## START EXCERPTED TEXT

WSB Study: Partial fencing doesn’t keep reptiles off road

Fencing just one side of a road cutting through wildlife habitat may minimize costs, but a new study from Ontario demonstrates that for reptiles, total fencing on both sides was the only effective way to block the animals from a hazardous thoroughfare and reduce the number that get run over.

“It’s where we installed complete fencing that we had the great decline,” said Chantel Markle, co-author on the paper published in the June issue of the Wildlife Society Bulletin. “We didn’t find partial to be an effective strategy in keeping animals off the road.”

In a wetland in southwestern Ontario, Markle and other researchers evaluated turtle and snake mortality on a two-mile stretch of a busy causeway, which was fenced on either or both sides in 2008 in a community-led initiative to prevent wildlife collisions with vehicles.

## END EXCERPTED TEXT

* CHALLENGES *
#1 List every distinct proper name (person, place, or publication) in the article on road fencing for reptiles, treating an abbreviation and its full form as one name.
#2 Carry on the article on road fencing for reptiles, starting after its last sentence.

## START STORED RECORDS

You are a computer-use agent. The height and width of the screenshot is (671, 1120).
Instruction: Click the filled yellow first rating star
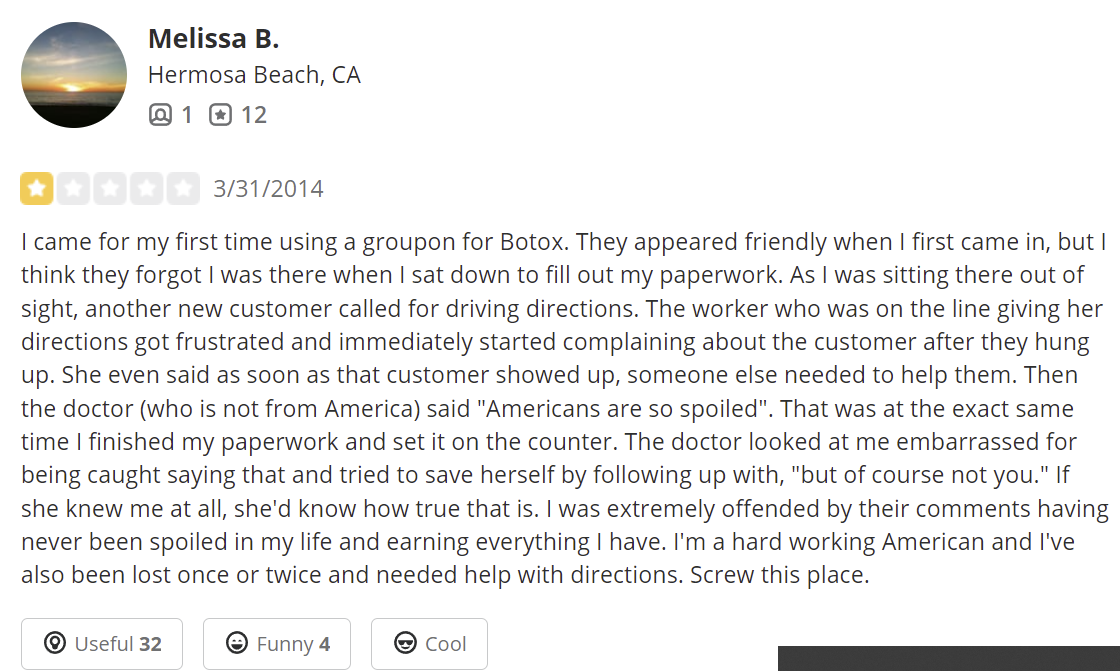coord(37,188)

## END STORED RECORDS
## START STORED RECORDS

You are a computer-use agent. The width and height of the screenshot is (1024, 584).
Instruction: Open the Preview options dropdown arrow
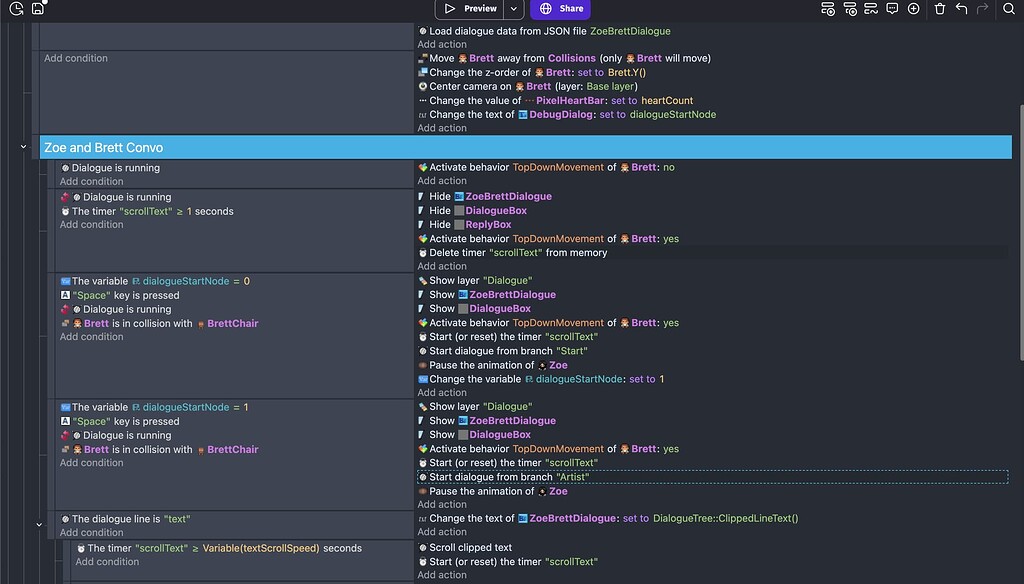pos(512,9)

## END STORED RECORDS
## START STORED RECORDS

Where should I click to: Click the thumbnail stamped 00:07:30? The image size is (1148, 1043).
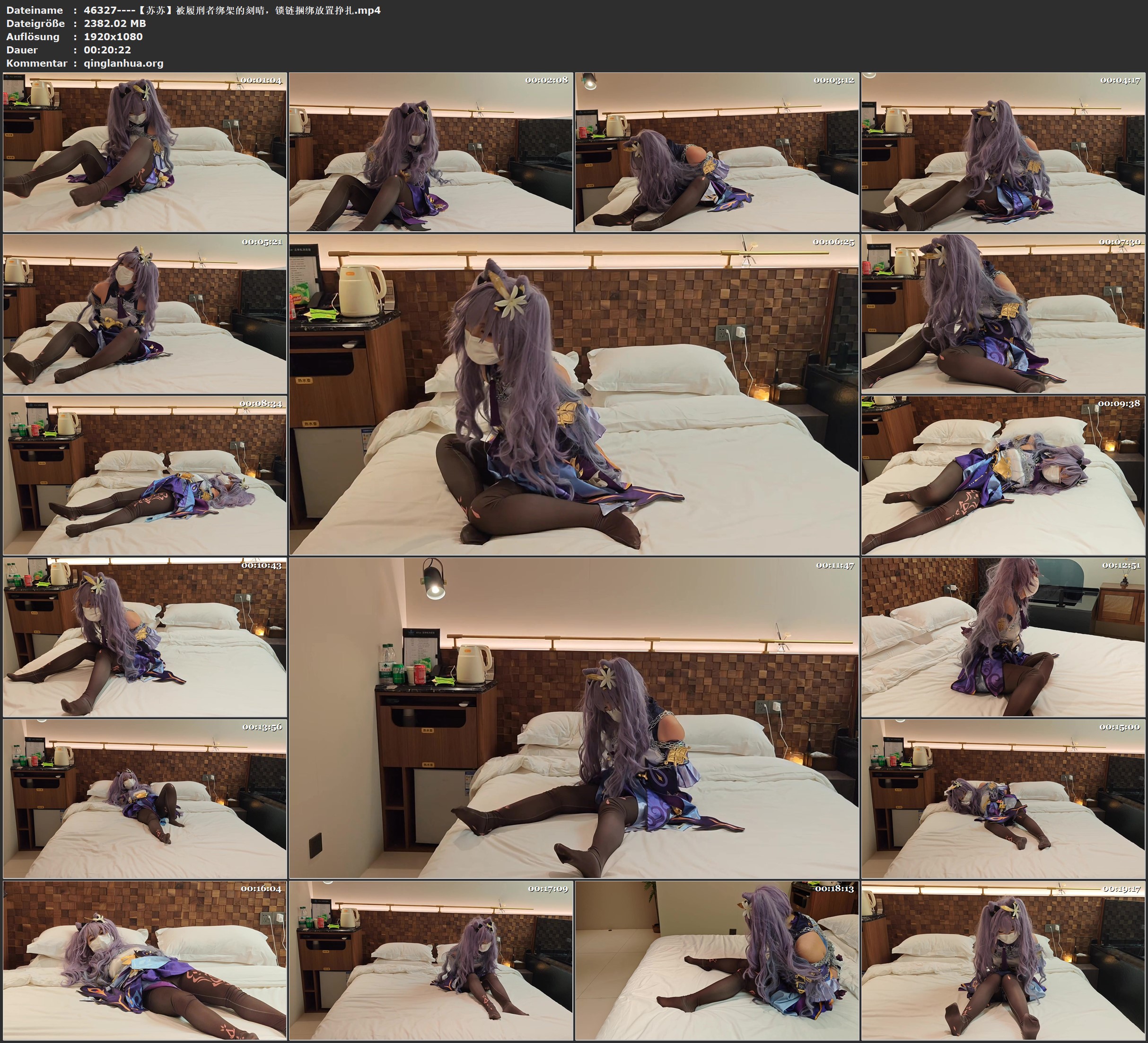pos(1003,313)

## END STORED RECORDS

* TASK-BY-TASK OUTPUTS *
#1
Ontario
Chantel Markle
Wildlife Society Bulletin

#2
The research focused on turtles, including the at-risk Blanding’s turtle (Emydoidea blandingii), spotted turtle (Clemmys guttata) and snapping turtle (Chelydra serpentina), because their late sexual maturity and low juvenile recruitment make their populations slow to grow and vulnerable to decline, Markle said. It also looked at snakes, such as the eastern ribbonsnake (Thamnophis sauritus) and eastern foxsnake (Pantherophis vulpinus), because in addition to habitat loss, they face threats from humans, she said. The scientists compared roadkill frequency spanning from five years before the fencing went up through five years after.

“If you are capable of fencing both sides, the money should go to full fencing,” said Markle, a doctoral student at McMaster University. “That’s where you’re going to see your declines if you want to actively keep species off the road.”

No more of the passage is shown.